Ingredienti nocivi: come riconoscerli dall’etichetta;

04/12/2019
da Farmacia Basso

Conoscere composizione chimica e materie prime dei cosmetici è molto importante perché permette di fare scelte consapevoli per l'ambiente e noi stessi. A tal proposito diventa fondamentale saper riconoscere gli ingredienti utilizzati e scritti sulle etichette dei prodotti che si stanno acquistando.

L'etichetta di un prodotto rappresenta una sorta di carta di identità. Su questa si trovano scritte le informazioni necessarie a scegliere ciò che rispecchia le diverse necessità. Non sempre è facile riconoscere gli ingredienti presenti e capire quali siano "buoni" e quali invece è meglio evitare.

La prima cosa da tenere a mente riguarda l'ordine in cui compaiono elencati gli ingredienti,perché vanno in ordine di peso. Il primo nella lista, quindi, sarà quello presente in quantità maggiore, via via ci saranno gli altri, in concentrazione sempre minore. Componenti con una concentrazione inferiore all'1% sono inseriti in ordine sparso e dopo tutti gli altri.

Sui cosmetici i nomi sono in inglese, mentre in latino sono elencati componenti vegetali. Per prodotti con profumi viene riportata la dicitura generica "parfum" o "aroma". Qualora gli odori derivassero da sostanze allergene, sull'etichetta deve anche essere riportata la denominazione specifica di queste.

I coloranti artificiali possono essere presenti nei cosmetici e seguono la lista internazionale ("Colour Index International") e sono riconoscibili dalla sigla "CI", a cui segue un codice. Sono posti in ordine sparso, ma solitamente stanno alla fine della lista degli ingredienti.

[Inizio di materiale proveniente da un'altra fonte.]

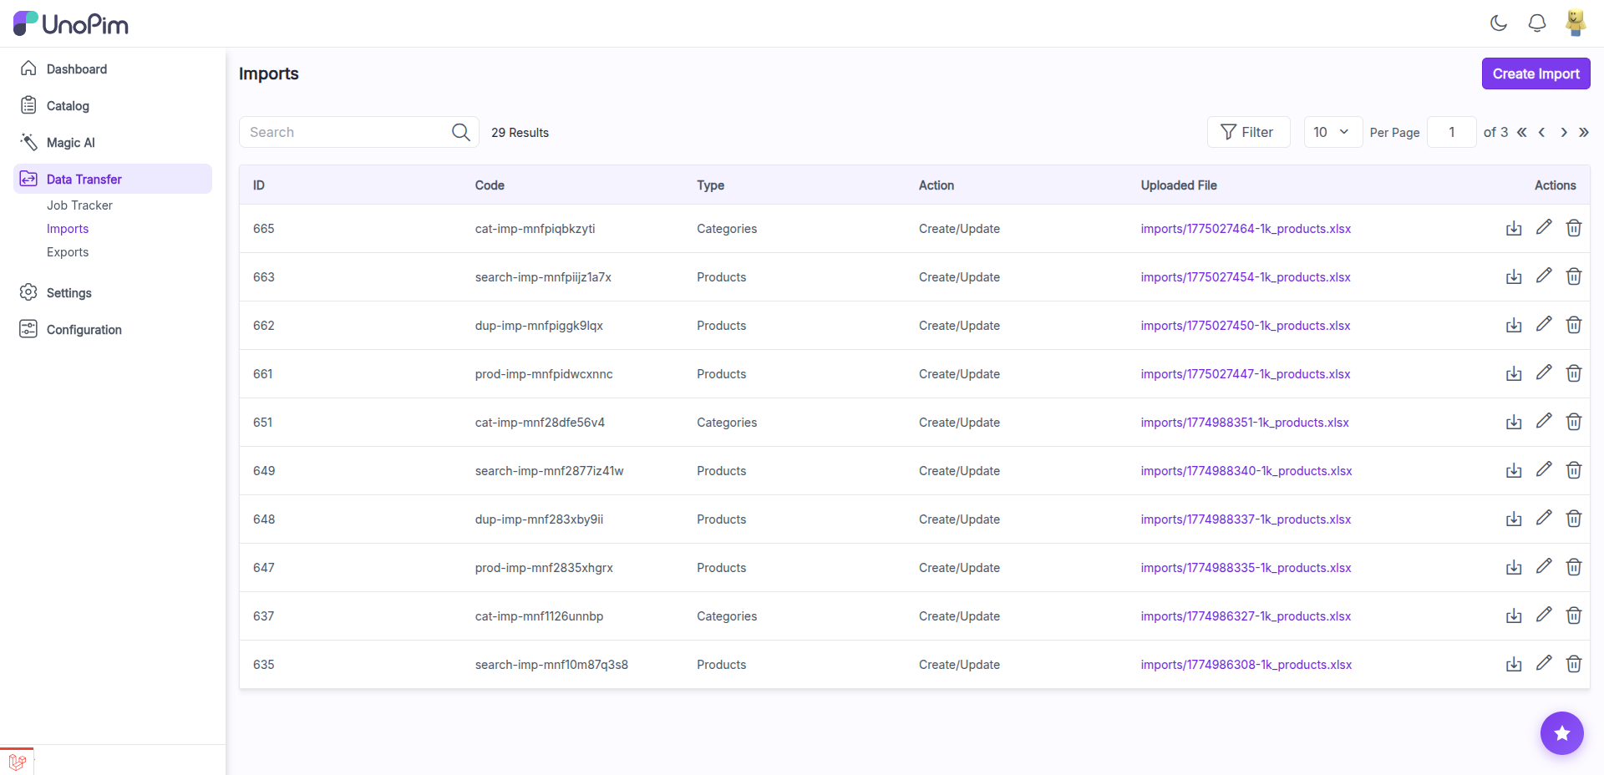Switch to the Job Tracker section
1604x775 pixels.
pos(79,205)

Per quanto riguarda gli ingredienti biologici e naturali, se presenti, sono contrassegnati da un * accanto al nome. Sulle etichette dei cosmetici non vengono elencate eventuali impurità naturalmente presenti, nè sostanze secondarie usate per raffinazione o fabbricazione.

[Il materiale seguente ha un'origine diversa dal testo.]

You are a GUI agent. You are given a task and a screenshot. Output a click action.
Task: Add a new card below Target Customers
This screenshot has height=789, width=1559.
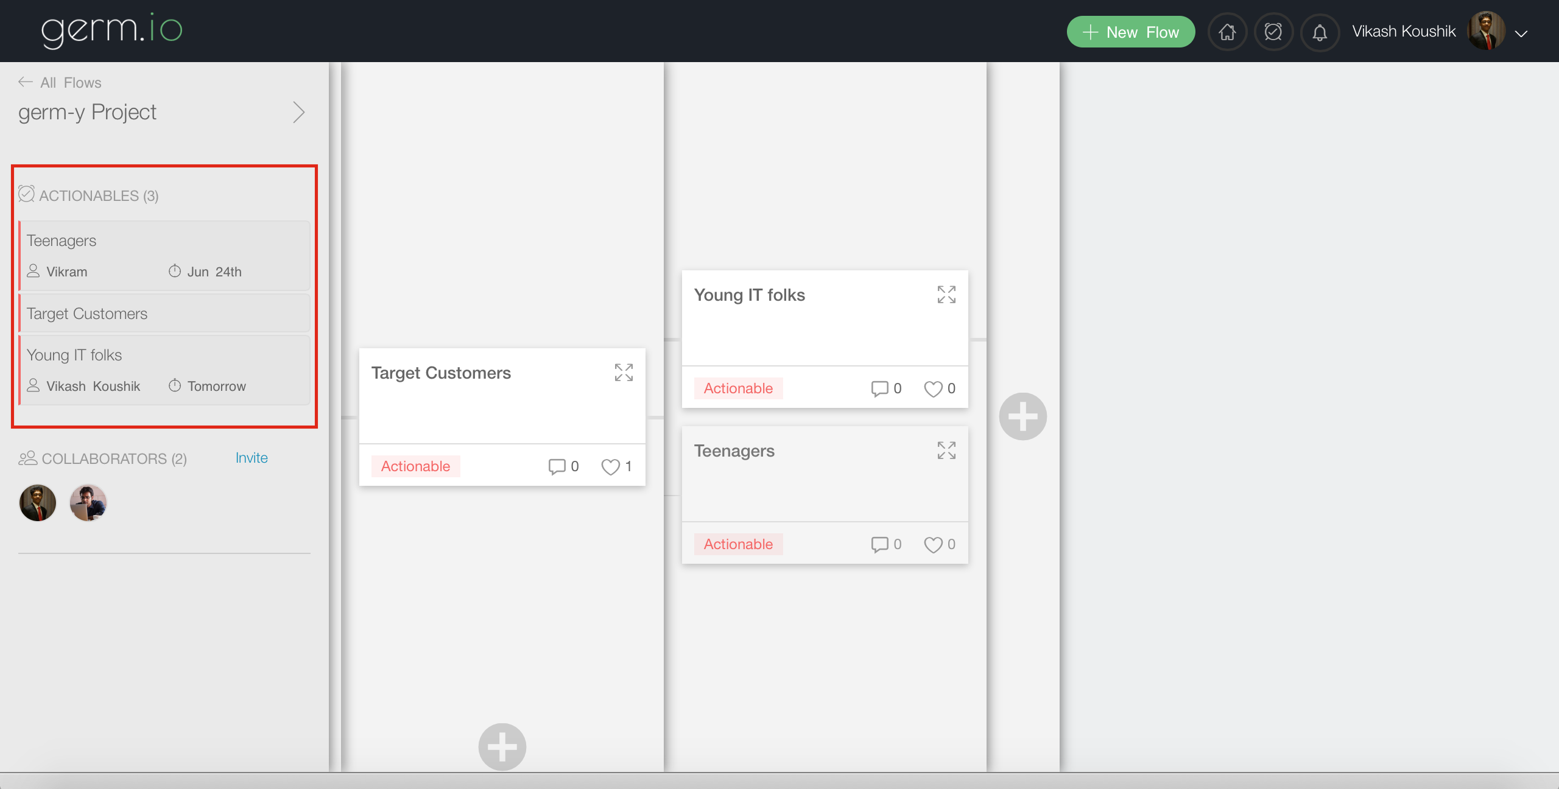[502, 746]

Ingredienti consentiti dalla legge non per forza risultano innocui sulla pelle. La legge, infatti, stabilisce soltanto concentrazioni massime permesse. Alcuni ingredienti "legali" possono provocare allergie, fastidi o intolleranze come ad esempio siliconi, parabeni o petrolati.

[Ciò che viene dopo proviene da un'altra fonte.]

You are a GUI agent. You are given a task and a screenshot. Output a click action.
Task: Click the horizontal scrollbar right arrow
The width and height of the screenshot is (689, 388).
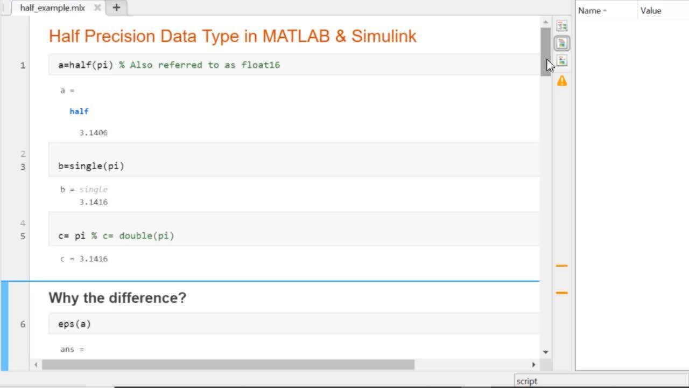(533, 365)
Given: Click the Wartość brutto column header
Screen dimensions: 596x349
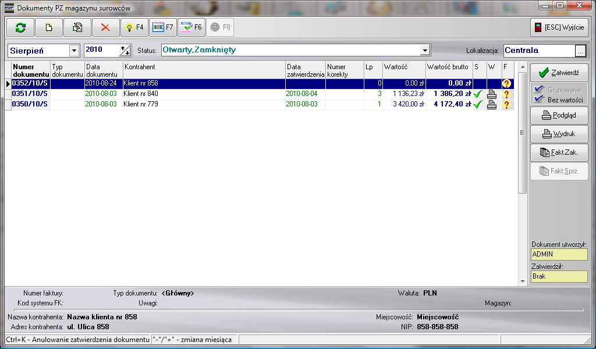Looking at the screenshot, I should click(449, 67).
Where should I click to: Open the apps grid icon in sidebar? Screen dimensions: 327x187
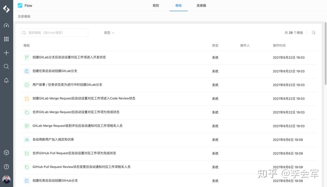pyautogui.click(x=6, y=39)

I parabeni sono composti organici usati come conservanti nei cosmetici e hanno proprietà battericide. I parabeni possono prenotare nella pelle e rimangono intatte al suo interno, poiché non vengono sottoposte a digestione. Sono riconoscibili dal suffisso "paraben" alla fine del nome.

I siliconi sono composti a base di silicio che non si trovano in natura. Hanno proprietà idrorepellenti, sono in grado di resistere ad alte temperature e sono facili da riconoscere grazie al suffisso "-thicone", "-one" e "-ane".

I petrolati sono gelatine derivanti dal petrolio attraverso processi chimici. Cosmetici che contengono petrolati creano una barriera tra pelle ed esterno, facendo apparire la cute liscia e levigata, oltre a fornire un effetto emolliente. Si riconoscono sull'etichetta con questi nomi "Paraffinum Liquidum", "Petrolatum", "Isopropyl", "Mineral Oil", "Vaselina".

Online è possibile trovare numerosi database contenenti informazioni sugli ingredienti presenti nei cosmetici. Grazie a questi elenchi è possibile ricercare un singolo ingrediente e verificare se si tratta di un elemento nocivo oppure no, grazie ad una legenda dove il verde indica un prodotto sicuro, il rosso uno nocivo, il giallo una via di mezzo (che può essere innocua a piccole dosi e nociva a concentrazione elevata).